Both .register() and .start() are required. Registration creates the scorer record; .start() activates monitoring. A registered-but-not-started scorer exists but does nothing.

Query UC Trace Tables Directly

“Find slow traces and error rates using SQL queries against the UC trace tables.”

-- Find slow traces (root span duration > 10s)
SELECT
  trace_id,
  name as root_span_name,
  (end_time_unix_nano - start_time_unix_nano) / 1e9 as duration_seconds
FROM my_catalog.my_schema.mlflow_experiment_trace_otel_spans
WHERE parent_span_id IS NULL
  AND (end_time_unix_nano - start_time_unix_nano) / 1e9 > 10
ORDER BY duration_seconds DESC
LIMIT 20;

-- Error rate by span name
SELECT
  name,
  COUNT(*) as total,
  SUM(CASE WHEN status_code = 'ERROR' THEN 1 ELSE 0 END) as errors,
  ROUND(SUM(CASE WHEN status_code = 'ERROR' THEN 1 ELSE 0 END) * 100.0 / COUNT(*), 2) as error_pct
FROM my_catalog.my_schema.mlflow_experiment_trace_otel_spans
GROUP BY name
HAVING COUNT(*) > 10
ORDER BY error_pct DESC;

UC trace tables are standard Delta tables. Query them with SQL, Spark, or any tool that reads Unity Catalog. Root spans have parent_span_id IS NULL.

Watch Out For

Missing SQL warehouse ID — MLFLOW_TRACING_SQL_WAREHOUSE_ID must be set before set_experiment_trace_location(). Without it, table creation fails with a confusing error.
Wrong destination format — use catalog.schema with a dot separator. catalog/schema and bare catalog are not valid.
ALL_PRIVILEGES not sufficient — UC trace tables need explicit MODIFY and SELECT grants.
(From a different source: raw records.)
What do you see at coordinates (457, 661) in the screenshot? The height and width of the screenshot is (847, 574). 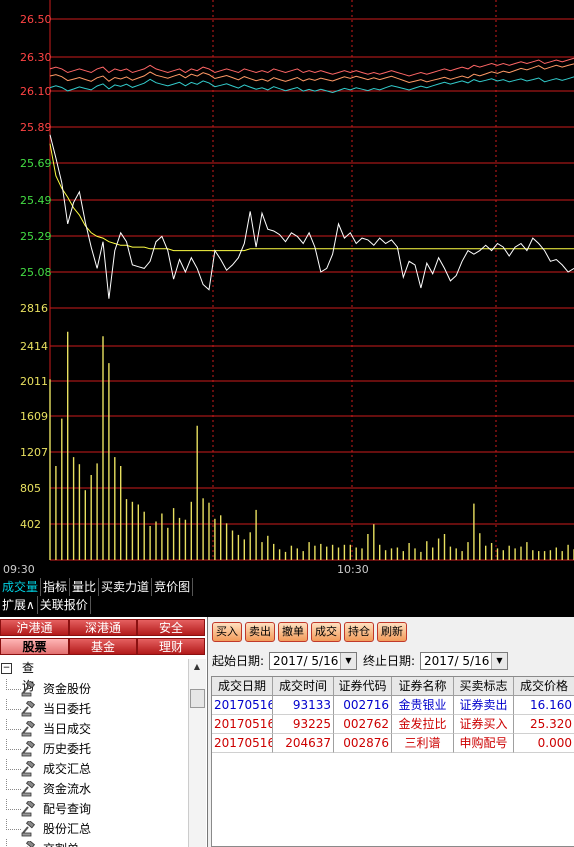 I see `end-date-value: 2017/ 5/16` at bounding box center [457, 661].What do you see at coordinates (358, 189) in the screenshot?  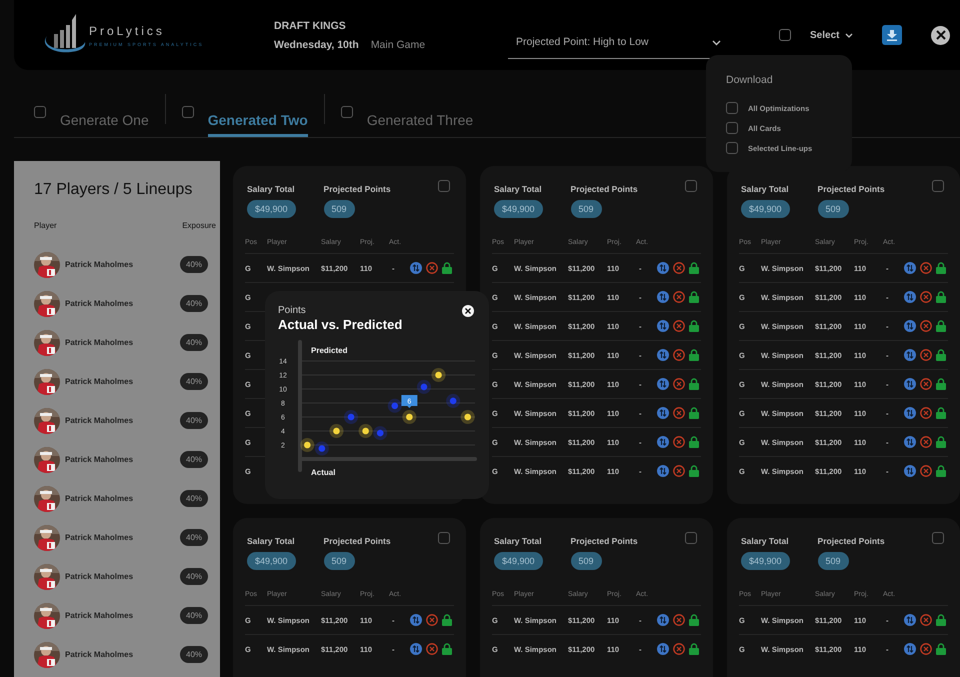 I see `stat-label: Projected Points` at bounding box center [358, 189].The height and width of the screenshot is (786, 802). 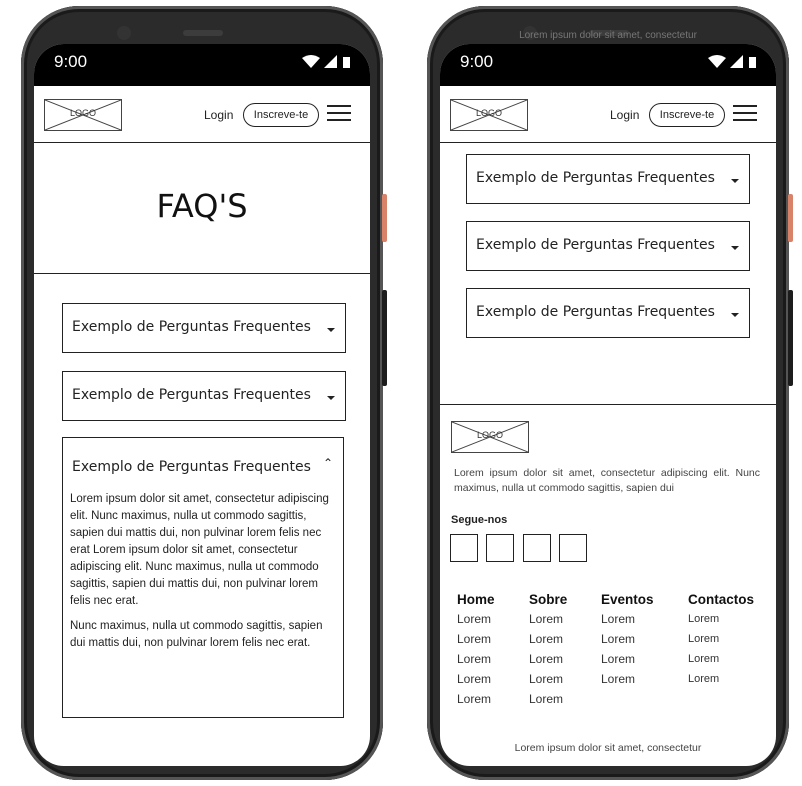 What do you see at coordinates (203, 33) in the screenshot?
I see `speaker-grill` at bounding box center [203, 33].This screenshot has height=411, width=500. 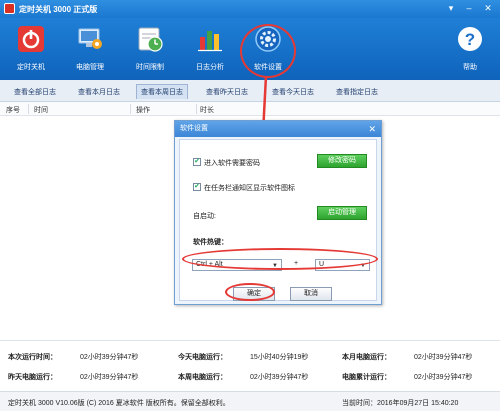 What do you see at coordinates (280, 358) in the screenshot?
I see `stat-value: 15小时40分钟19秒` at bounding box center [280, 358].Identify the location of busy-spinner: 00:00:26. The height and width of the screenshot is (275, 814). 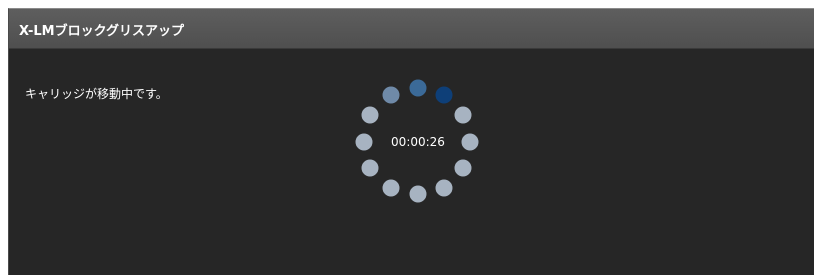
(417, 141).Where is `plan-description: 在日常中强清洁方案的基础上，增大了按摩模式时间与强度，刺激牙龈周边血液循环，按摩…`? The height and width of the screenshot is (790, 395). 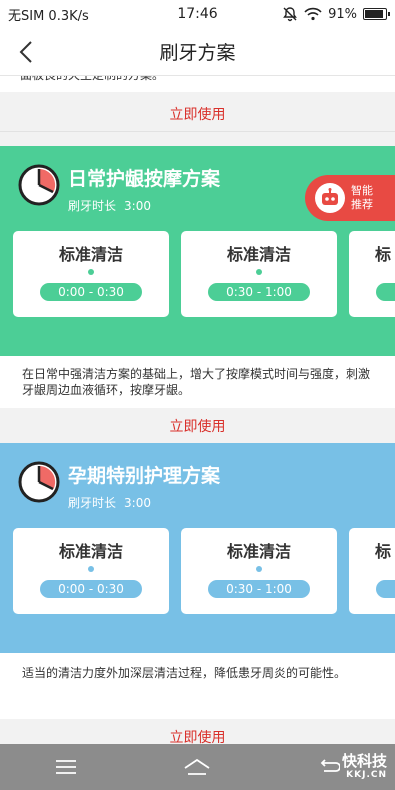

ALL_PRIVILEGES does not cover these.
Registered but not started — calling .register() without .start() creates a scorer that does nothing. Both steps are required.
MLflow version — trace ingestion requires mlflow[databricks]>=3.9.0. Earlier versions do not have the UCSchemaLocation or set_experiment_trace_location APIs.